Thanksgiving? How can I give thanks? The shock had long worn off from that dreadful day in August. As a family, Larry, Landon and I celebrated most Thanksgivings on vacation somewhere special. Some years were spent at Disney riding rides, some were in the Bahamas laying on a beach, others were in the mountains skiing and snowmobiling. We had just moved to our new house the weekend before Thanksgiving 2013. For the first time, we had family to our new home. What a blessing that turned out to be. I will forever treasure that last Thanksgiving with Larry and Landon.
As that first Thanksgiving after the accident approached, the dread consumed me. We had already booked and planned a trip to Las Vegas for Thanksgiving 2014. I knew I couldn’t go without them. It just didn’t seem right. However, I was so consumed with grief I couldn’t bring myself to cancel the plans, much less make new plans. Instead, I just froze and did nothing.
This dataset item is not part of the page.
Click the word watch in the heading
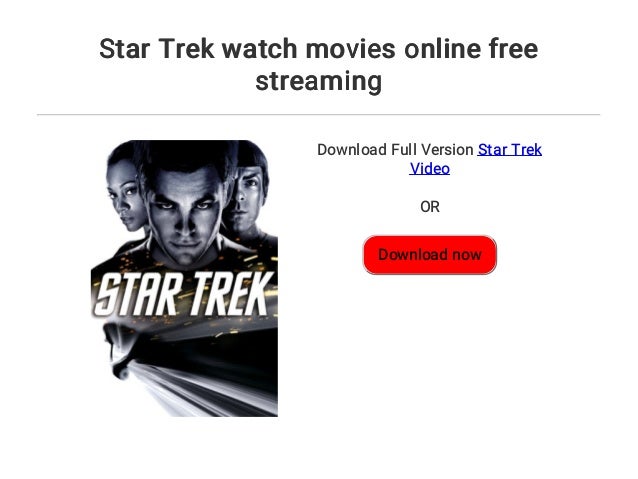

There is no sugar coating things; that first Thanksgiving after Larry and Landon died was awful. All of my family lived in the Dallas/Ft. Worth area. My sister drove to Houston to pick me up and take me back to DFW to spend that first Thanksgiving with them. I have a huge family; I am one of five girls and there are many nieces and nephews. That first Thanksgiving, though, was different. It was excruciating, overwhelming and downright agonizing. Painful often comes to mind. My emotions were completely raw and I was still crying all day, every day. Thanksgiving at my family’s house was just as it had been every other year, chaotic. Except this time, there was a hole. Families and children were everywhere and it was a heartbreaking reminder of the stark reality that my whole family was gone. Images haunted me. I could almost see my Larry’s face as he would have been playing pool and watching football with the brothers-in-law. The faint laughter of my son, Landon, echoed in my head and heart as children ran through the house. Family kept finding me hiding somewhere crying, trying to get through this laboriously painful day. I had not at all prepared for this.
Looking back, I would have done it all different. However, I learned a lot that first Thanksgiving. I had to redefine what Thanksgiving really meant, how I would be thankful and celebrate for years to come, and finally how I would give thanks to God.
“Do not be anxious about anything, but in every situation, by prayer and petition, with thanksgiving, present your requests to God.” Philippians 4:6
What? How can I not be anxious and in everything be thankful? At first, this verse made me angry. Over and over I cried to God, “I will not be thankful for this”. It took me a long time and significant prayer and Bible study to realize that this was NOT what God was asking me to do.
God was asking me to be thankful for the time and blessing that I did have and cherish every memory.
“I thank my God every time I remember you.” Philippians 1:3
God was asking me to trust His plan. I don’t yet know God’s plan for my life, however, I trust.
“Trust in the Lord with all your heart and lean not on your own understanding.” Proverbs 3:5
God was asking me to remember to give Him glory.
“I will praise God’s name in song and glorify him with thanksgiving.” Psalm 69:30
This was tough. I read David’s Psalm, I read Job’s journey, I read Joseph’s story. All of these warriors for Christ doubted, questioned and even asked, “Why?”. Through each story, I learned how to trust that God’s plan was bigger than my journey, my life, my pain and suffering. Each reminded me that this life was about bringing people to Jesus so that they could live with the same HOPE and know that one day they would spend eternity with their loved ones at the feet of Jesus. They reminded me to be thankful for HOPE.
“We have this HOPE as an anchor for the soul, firm and secure.” Hebrews 6:19
Now, I spend Thanksgiving much different than I did that first year. I start that day with a list of the things for which I am thankful.
- More than 20 years with my amazing husband Larry who loved and adored me
- Nine years as mom to the most amazing little soul I will ever know
- That I got to pray with my son the previous Easter as he asked Jesus to be his Savior
- I will spend eternity in Heaven
- That God has used my story to help others in their journey
The list goes on and one but you get the picture. I have to be literal and intentional with this practice. I write it down and share it with others every year. I cannot urge you enough to do the same. It keeps my life, my loss and my eternity in perspective.
Please comment and share what you are thankful for this Thanksgiving holiday.
If you have lost a loved one, thank God for the time you had with them here on this earth.